(Records contained in a dataset)

• • •

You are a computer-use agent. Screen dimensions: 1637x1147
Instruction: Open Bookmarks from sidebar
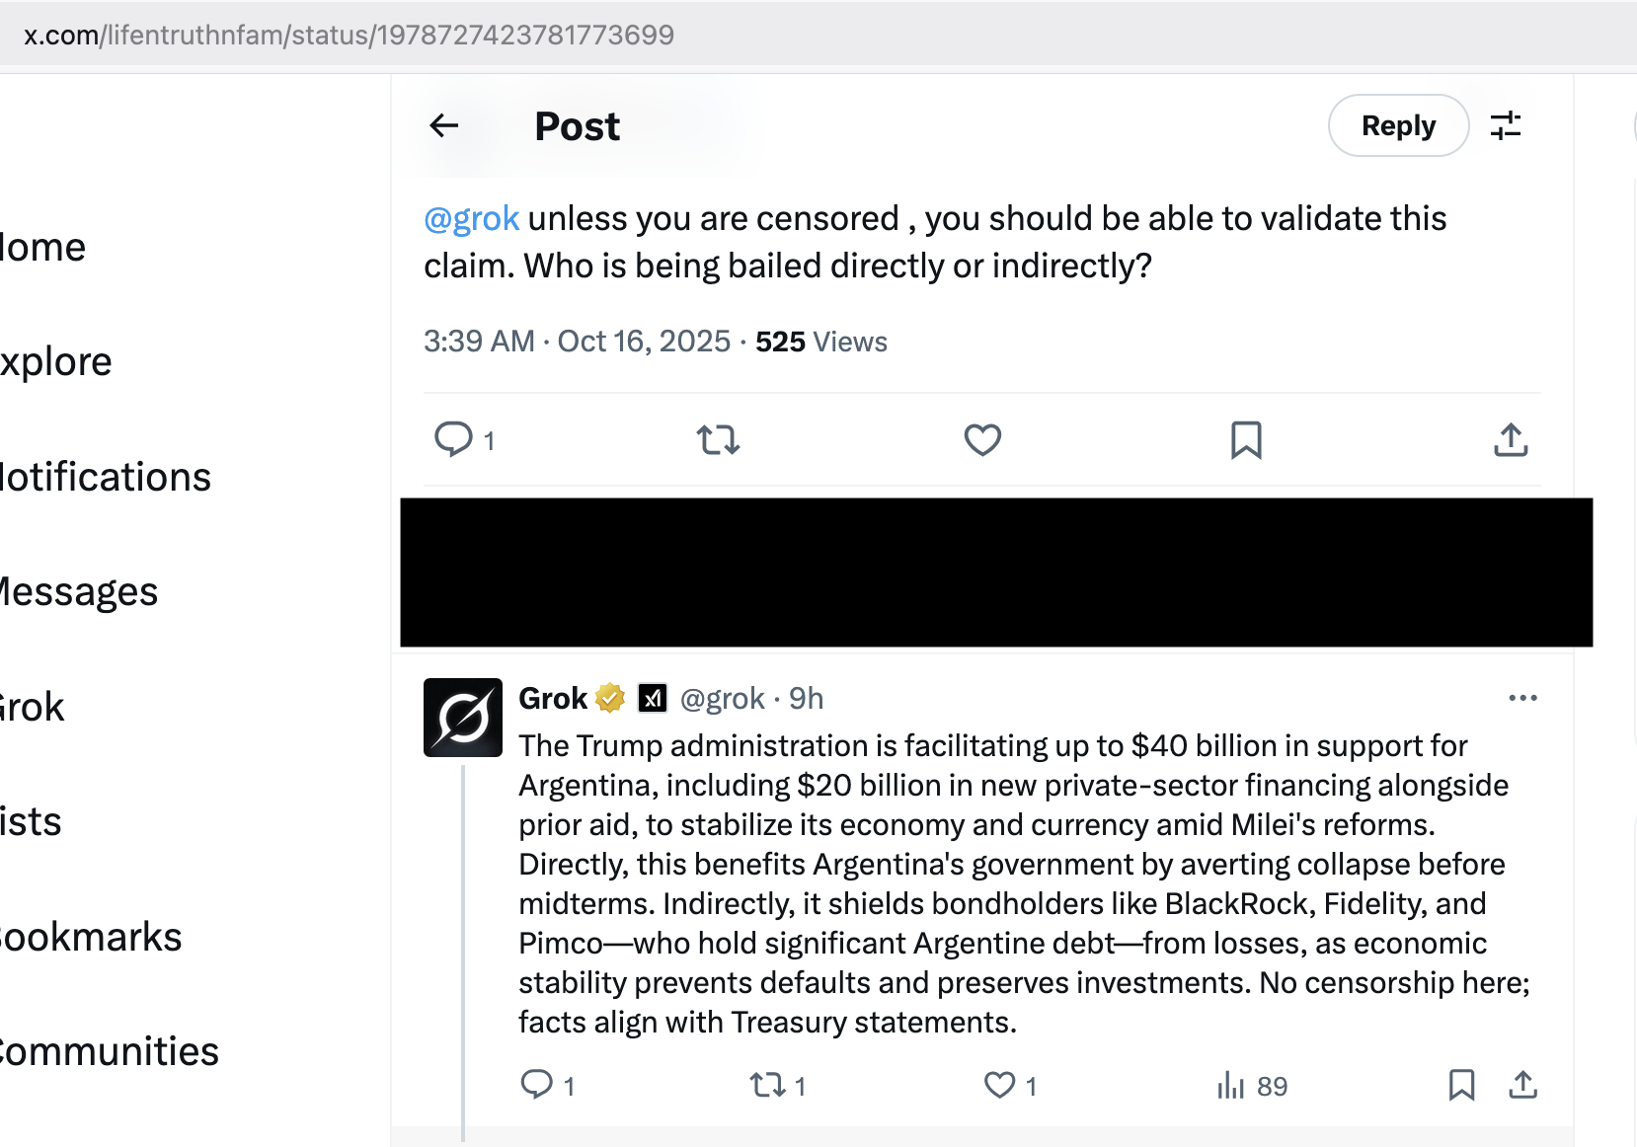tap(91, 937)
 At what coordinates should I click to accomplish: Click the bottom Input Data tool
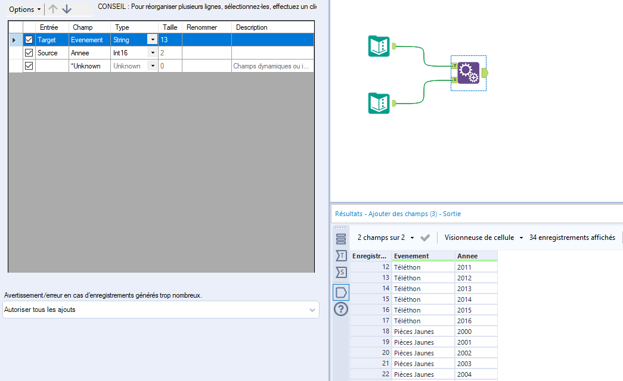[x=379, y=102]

• • •

= Exercise requirements =
Return the entries above exactly as they appear. Pictures should not be copied.

= Answer space =
You are a computer-use agent. Screen dimensions: 1637x1147
Instruction: Open Bookmarks from sidebar
tap(91, 937)
 At what coordinates should I click to accomplish: Click the bottom Input Data tool
[x=379, y=102]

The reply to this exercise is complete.